In June 2025, Moeng founded De Joint Carwash and Shisa in Lime Acres, a small mining town in the Northern Cape. The business started with a simple premise — identify what the community needs and find a way to provide it. One year on, De Joint offers carwash services, catering, cleaning, event planning, and consumable supplies, all operating out of a repurposed abandoned mine building that Moeng fought through rezoning processes and municipal regulations to make her own.
“Losing my job could have been a setback, but I chose to turn it into an opportunity,” she says. “Seeing people embrace my business gave me the confidence and determination to grow it into a service that adds value to the area.”
That value is already tangible. De Joint currently employs four people, including two recent school leavers and a woman in a mid-management role — a deliberate choice that reflects Moeng’s belief that employment in small towns is not just an economic transaction, but a social intervention. In a community where limited amenities, high youth unemployment, and exposure to substance abuse are daily realities, a job is a lifeline. Moeng knows this because she grew up in exactly that environment.
The path to opening De Joint was not straightforward. Establishing a business in a mining town comes with layers of regulatory complexity that most entrepreneurship guides do not cover. The abandoned mine building Moeng identified as her premises required rezoning, which meant engaging with municipal officials, town planners, and council representatives simultaneously. Rather than being deterred, she leaned into the process — and found unexpected allies.
“I received tremendous support from the local municipality, town planners, and council representatives, who assisted me in refining my business plan and ensuring compliance with all necessary requirements,” she recalls. It is a lesson in what community-level partnership between small business and local government can look like when it works.
Moeng’s approach to expanding the business is equally deliberate.
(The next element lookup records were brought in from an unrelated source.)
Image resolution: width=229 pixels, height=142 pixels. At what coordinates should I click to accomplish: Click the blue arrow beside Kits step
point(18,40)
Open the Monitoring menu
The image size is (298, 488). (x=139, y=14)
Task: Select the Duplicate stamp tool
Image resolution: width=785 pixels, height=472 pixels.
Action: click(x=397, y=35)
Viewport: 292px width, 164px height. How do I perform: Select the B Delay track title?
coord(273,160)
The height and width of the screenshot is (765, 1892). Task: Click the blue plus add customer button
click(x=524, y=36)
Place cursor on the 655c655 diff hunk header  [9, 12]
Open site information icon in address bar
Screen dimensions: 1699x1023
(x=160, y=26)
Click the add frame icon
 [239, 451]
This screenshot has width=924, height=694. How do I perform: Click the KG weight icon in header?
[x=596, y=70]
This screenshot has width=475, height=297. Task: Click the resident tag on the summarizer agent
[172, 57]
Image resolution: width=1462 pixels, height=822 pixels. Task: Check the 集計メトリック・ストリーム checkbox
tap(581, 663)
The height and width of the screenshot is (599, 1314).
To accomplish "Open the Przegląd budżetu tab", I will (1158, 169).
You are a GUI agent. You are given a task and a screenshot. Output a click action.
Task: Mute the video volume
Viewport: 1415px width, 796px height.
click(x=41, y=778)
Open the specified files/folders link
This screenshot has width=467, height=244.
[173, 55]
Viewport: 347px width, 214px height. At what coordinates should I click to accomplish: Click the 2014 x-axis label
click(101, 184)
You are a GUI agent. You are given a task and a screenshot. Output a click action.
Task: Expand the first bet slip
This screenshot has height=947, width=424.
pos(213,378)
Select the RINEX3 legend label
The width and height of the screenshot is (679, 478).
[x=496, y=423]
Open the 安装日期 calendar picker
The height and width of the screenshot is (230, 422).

Every new service at De Joint traces back to a customer conversation — a suggestion, a request, a gap that someone in the community noticed and brought to her. She describes her model as customer-focused, and the evidence bears that out. What started as a carwash has grown into a multi-service enterprise because Moeng listened and then acted.
Her vision for De Joint extends well beyond Lime Acres. She wants to take the model into other mining communities across South Africa, scaling the employment impact as the business grows and eventually expanding into cleaning solutions and consumable supplies — categories she identifies as consistently high-demand in mining environments. The long-term goal is to employ a significant number of young people, not just in one town, but across the sector.
For aspiring entrepreneurs watching from the sidelines, Moeng’s advice is rooted in the practical realities she has navigated herself. Do your research. Understand your market. Learn where the funding and mentorship are — because they exist, even if they are not always visible. Build relationships with local government before you need them. And above all, prepare.
“Preparation, persistence, and community engagement are key ingredients for success,” she says.
In a country where 54.65% of young people are unemployed and rural communities remain chronically underserved, De Joint Carwash and Shisa is a small business carrying a large idea: that entrepreneurship, done with intention and rooted in community, can be a genuine engine of local economic change. Tsholofelo Moeng did not wait for the economy to recover. She built something inside it.